* _JOB A_
Find every line in the rows that contains the word "Search", and copy each of those lines. Case counts.

********************

Heyen v. Safeway Inc.
216 Cal. App. 4th 795
| Cal. Ct. App. | 2013Background
- Heyen, a Safeway assistant manager, sued for unpaid overtime claiming she was nonexempt because she spent most hours on nonexempt tasks.
- Advisory jury awarded Heyen overtime; Safeway appealed alleging error in how hours spent on concurrent exempt/nonexempt tasks were counted.
- Trial court refused Safeway’s concurrent-exempt-task standard and applied a primary-purpose classification of tasks.
- Regulatory framework centered on California Wage Order 7 and IWC standards, with federal 29 C.F.R. provisions incorporated.
- Court concluded Safeway failed to prove Heyen spent more than 50% of time on exempt tasks; judgment for Heyen affirmed.
- Key evidence showed managers performed substantial nonexempt work to meet OR and ‘superior service’ requirements.

********************

* _JOB B_
Answer these questions from the case summary, one per line:
(i) What position did Heyen hold at Safeway?
(ii) Which California wage order was the regulatory framework centered on?
(iii) What share of Heyen's time did the court conclude Safeway failed to prove she spent on exempt tasks?

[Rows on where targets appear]
********************

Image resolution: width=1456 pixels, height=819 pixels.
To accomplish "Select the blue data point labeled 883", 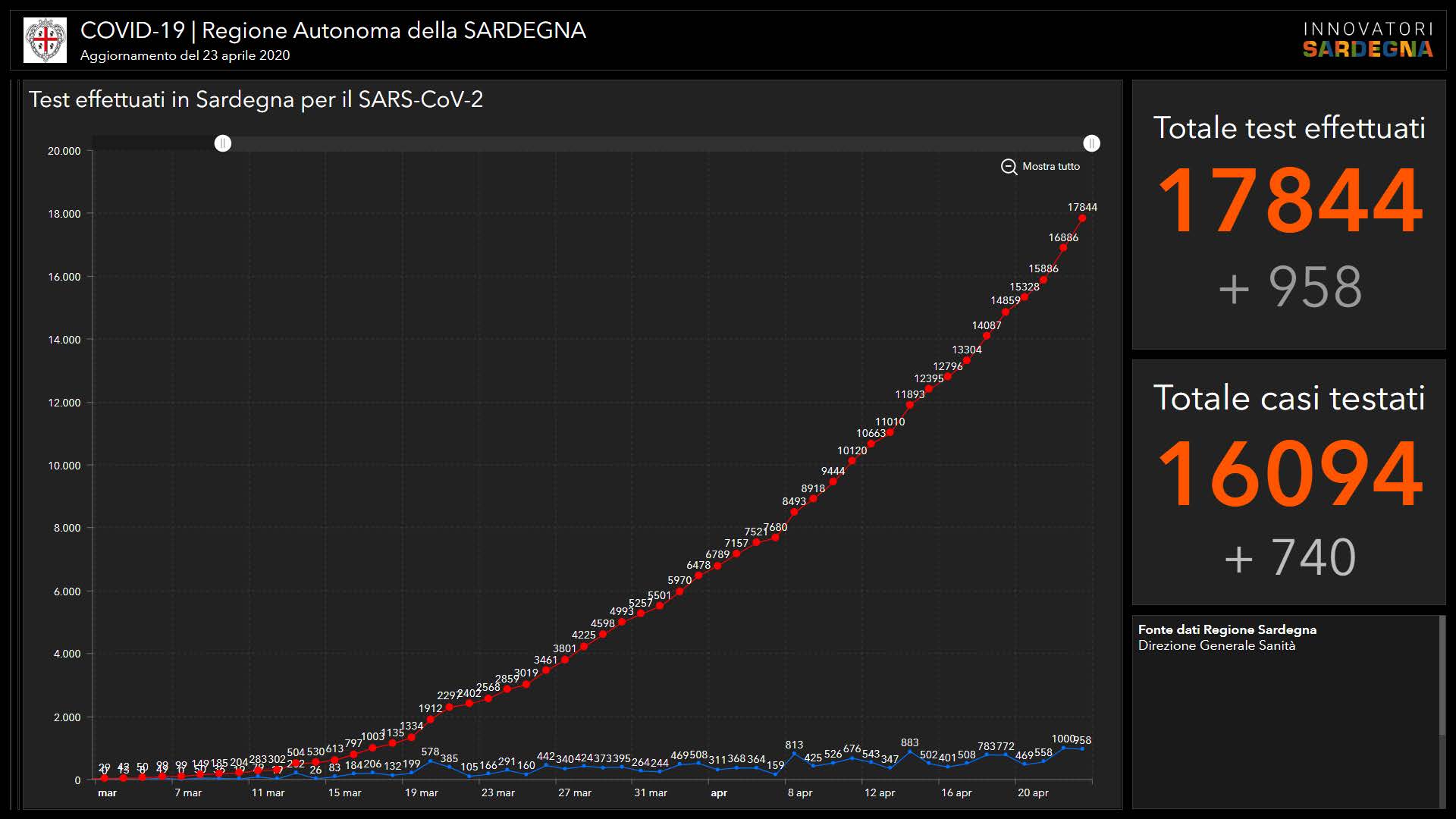I will click(x=909, y=752).

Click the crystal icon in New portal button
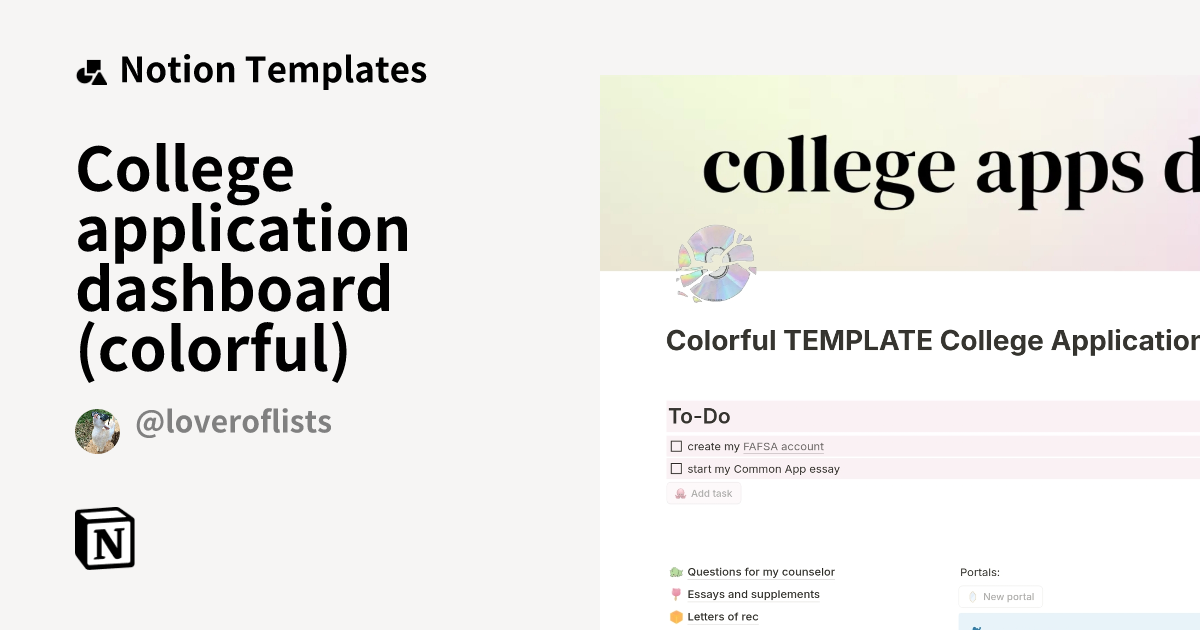pyautogui.click(x=971, y=597)
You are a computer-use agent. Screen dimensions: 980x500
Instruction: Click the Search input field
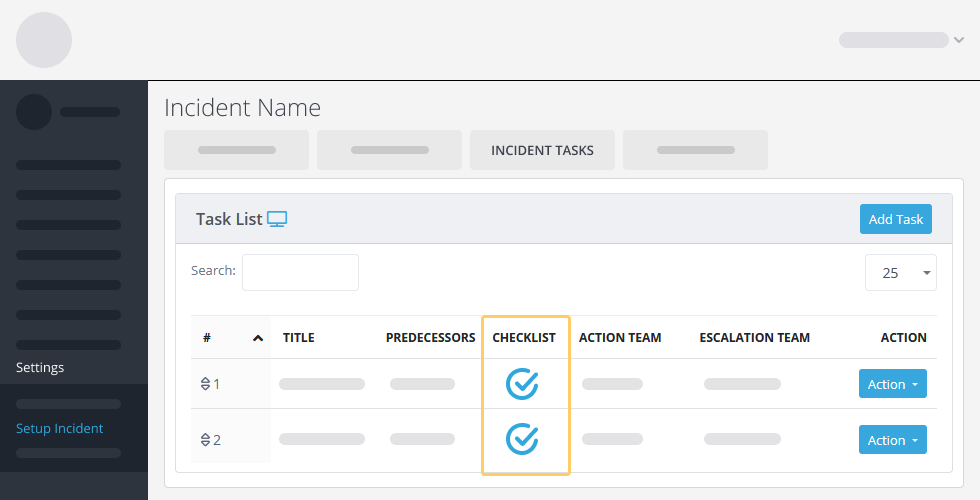[x=300, y=272]
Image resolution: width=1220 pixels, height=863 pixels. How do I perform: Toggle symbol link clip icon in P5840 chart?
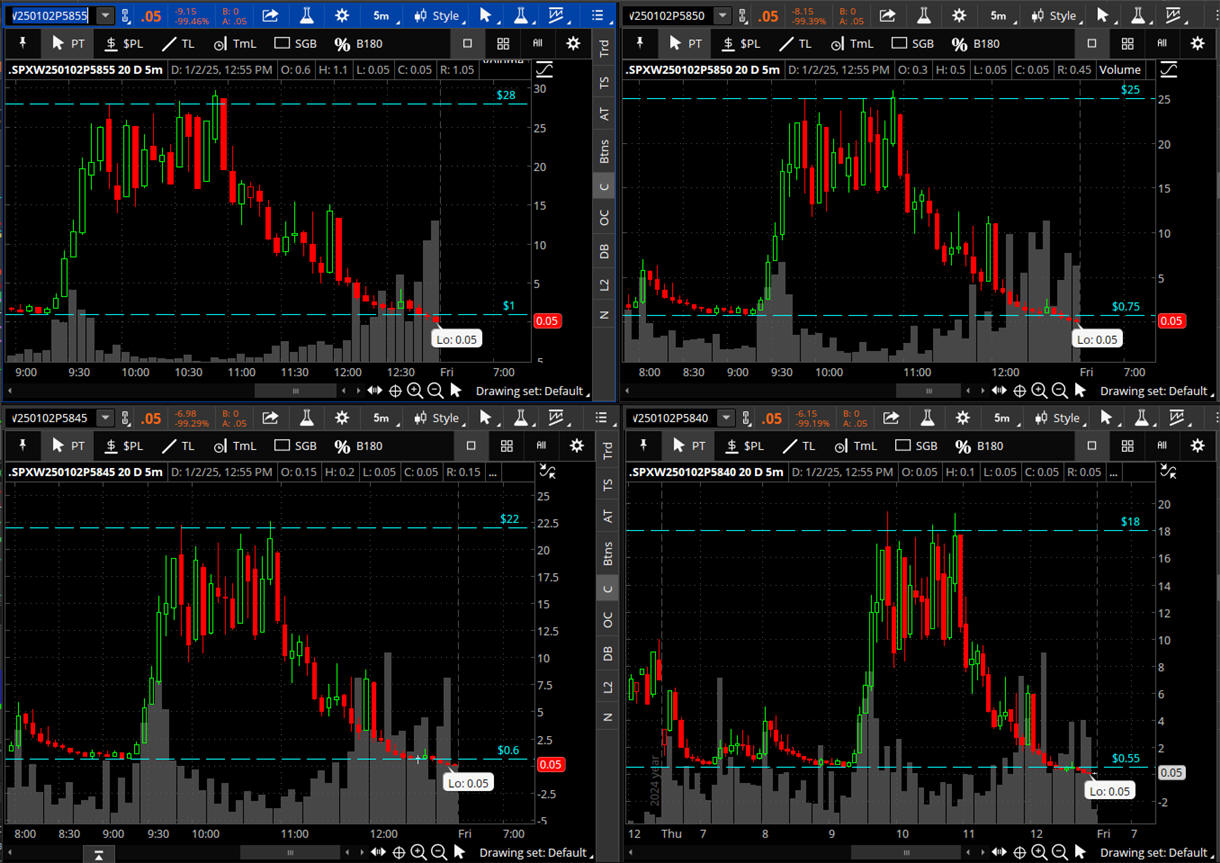click(x=744, y=418)
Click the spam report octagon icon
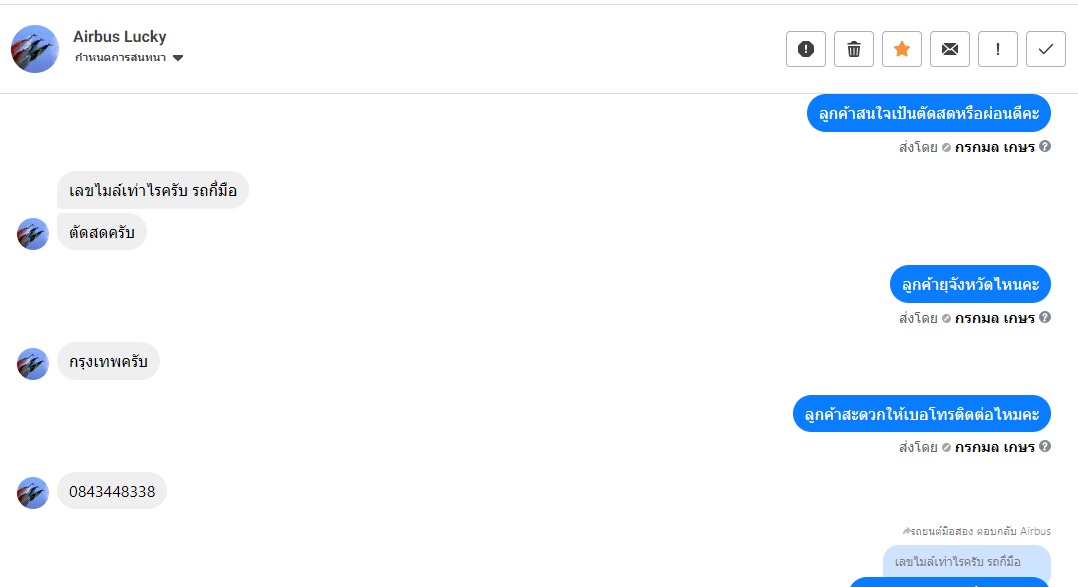Viewport: 1078px width, 587px height. click(x=806, y=49)
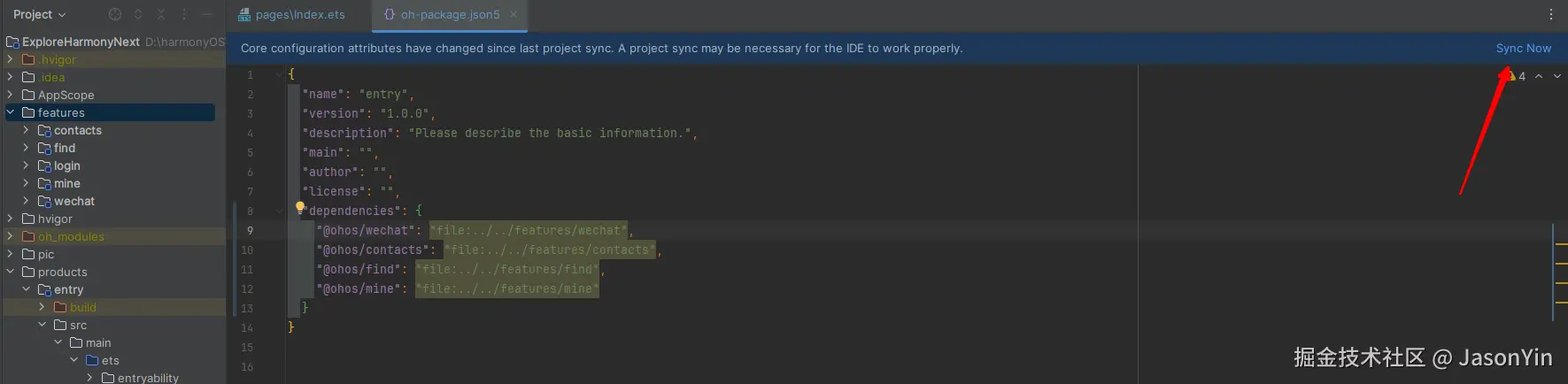1568x384 pixels.
Task: Close the oh-package.json5 tab
Action: click(514, 14)
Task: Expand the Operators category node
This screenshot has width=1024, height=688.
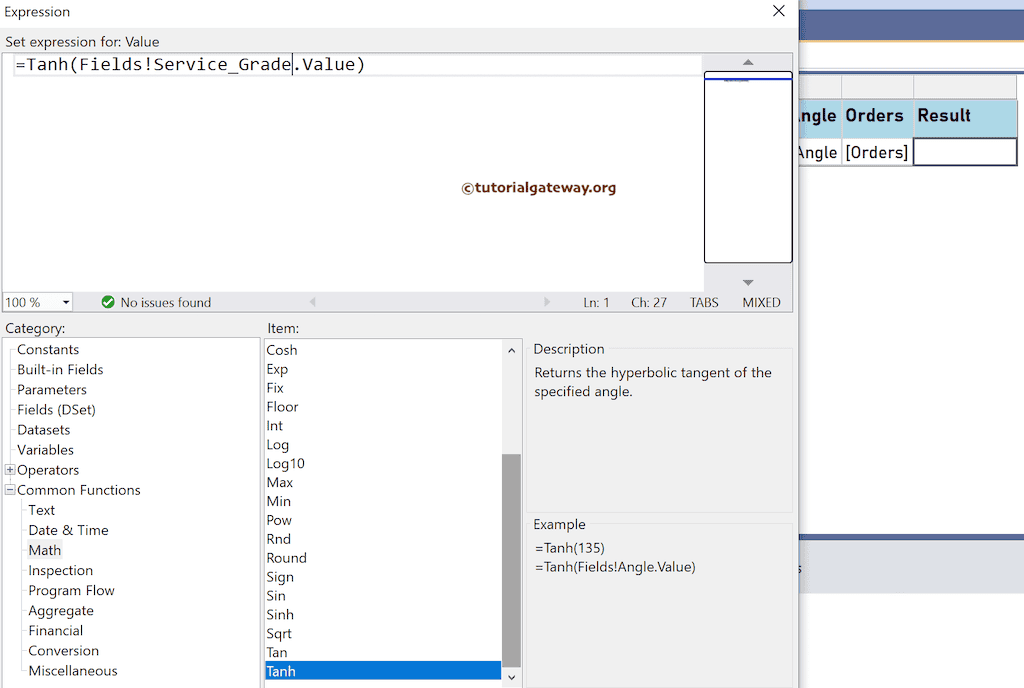Action: pos(10,470)
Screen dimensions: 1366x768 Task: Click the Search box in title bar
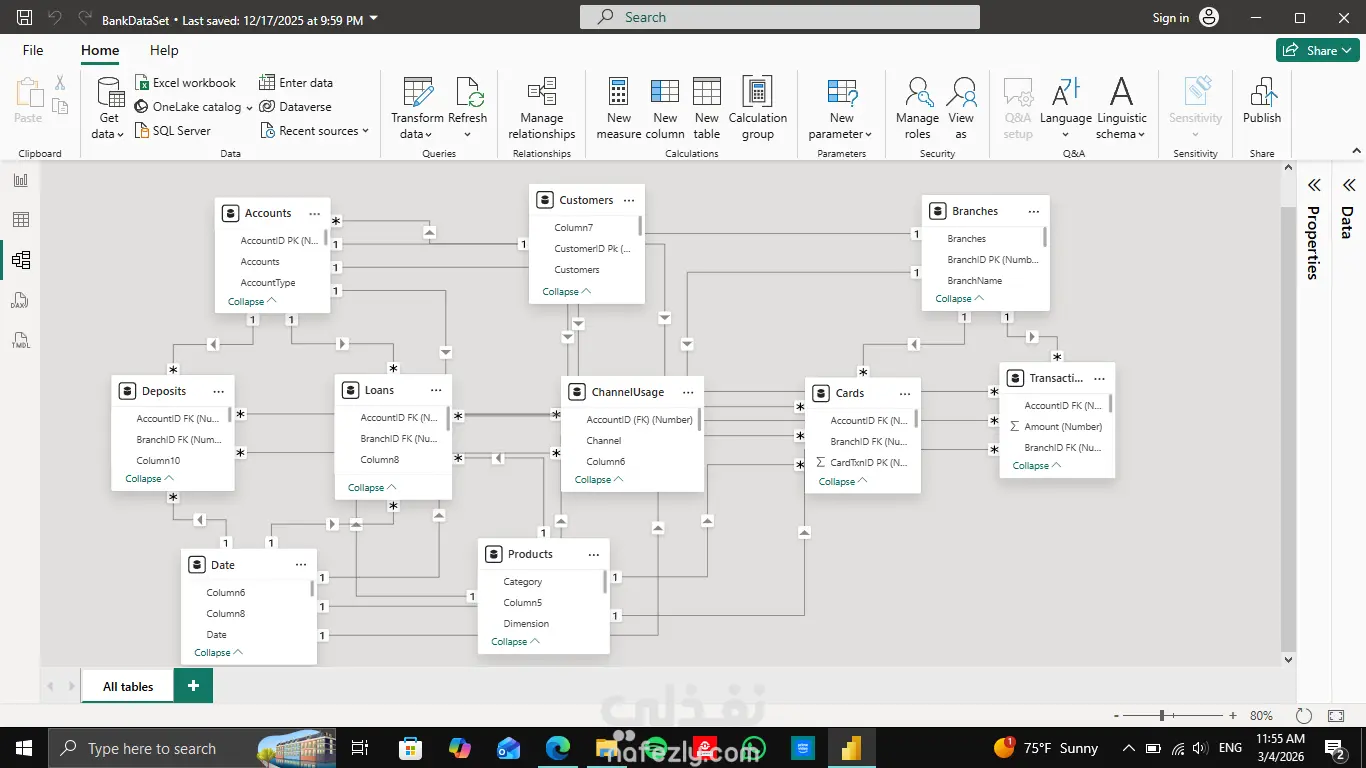point(780,17)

********************

* _FINISHED ANSWER A_
Instruction: Click the Search input field
Screen dimensions: 1366x768 Task: Click the Search box in title bar

* _FINISHED ANSWER B_
(i) Assistant manager
(ii) California Wage Order 7
(iii) More than 50%